WORK TO BE COMPLETED: Would you reproduce each line below exactly, leaving every picture out?

INPUT DATA:
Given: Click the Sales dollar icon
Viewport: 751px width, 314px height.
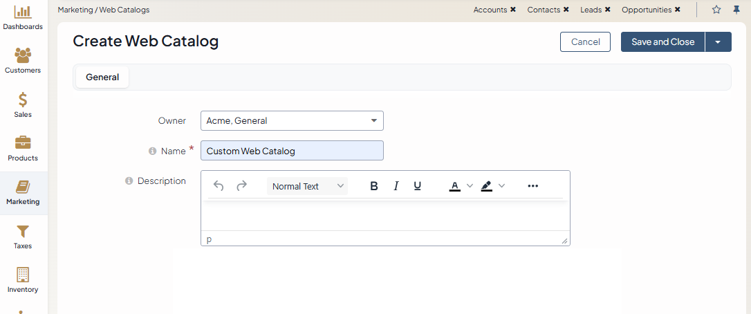Looking at the screenshot, I should tap(23, 100).
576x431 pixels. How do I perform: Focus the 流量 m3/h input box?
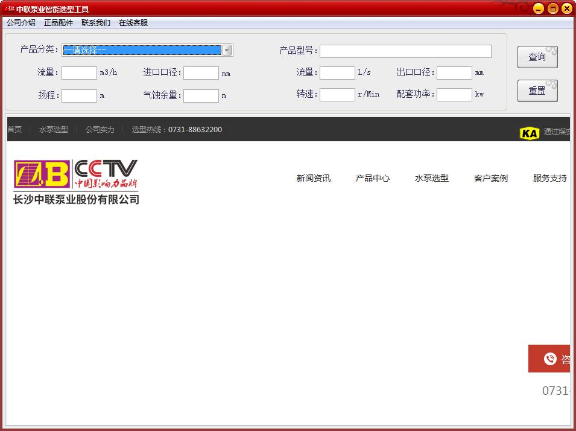pyautogui.click(x=79, y=73)
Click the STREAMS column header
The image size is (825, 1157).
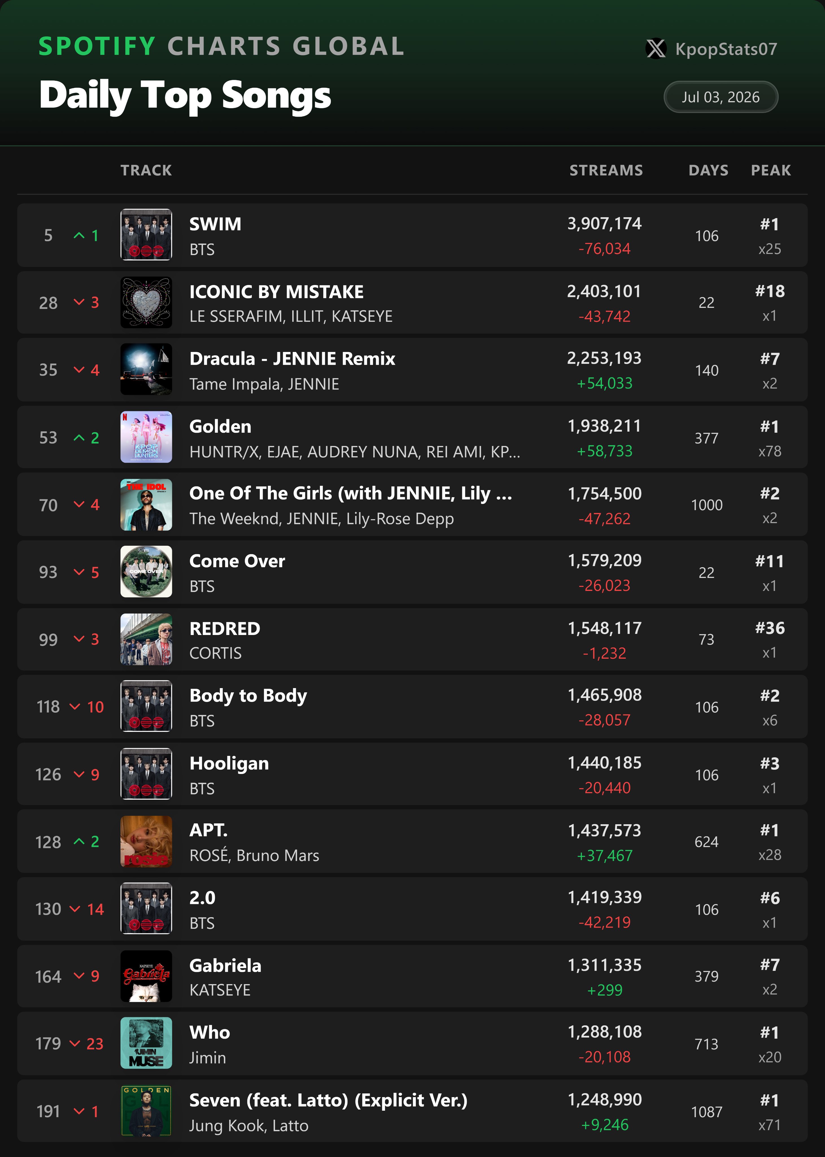(x=606, y=170)
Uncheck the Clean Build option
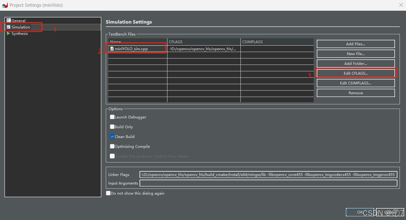Screen dimensions: 406x220 click(x=112, y=136)
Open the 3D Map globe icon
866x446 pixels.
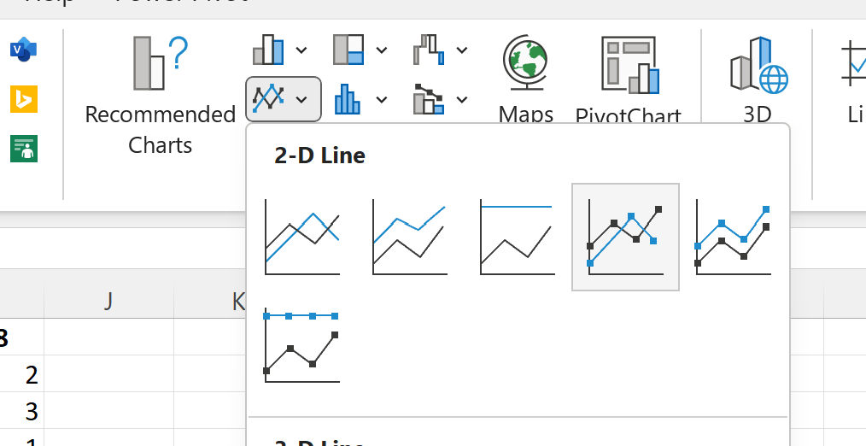[758, 78]
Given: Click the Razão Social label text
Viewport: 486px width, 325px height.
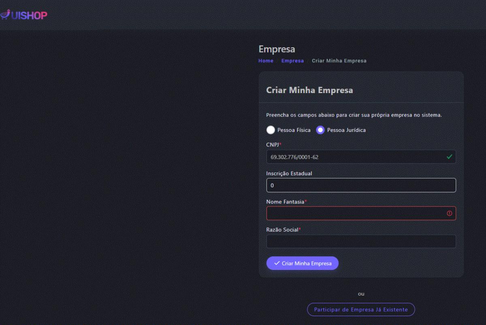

RESPONSE:
Given: Click the Sales dollar icon
Viewport: 751px width, 314px height.
Looking at the screenshot, I should tap(23, 100).
576x431 pixels. How do I perform: Focus the 流量 m3/h input box?
pyautogui.click(x=79, y=73)
Click the STREAMS column header
The image size is (825, 1157).
(x=606, y=170)
Uncheck the Clean Build option
Screen dimensions: 406x220 click(x=112, y=136)
Open the 3D Map globe icon
866x446 pixels.
[758, 78]
Given: Click the Razão Social label text
Viewport: 486px width, 325px height.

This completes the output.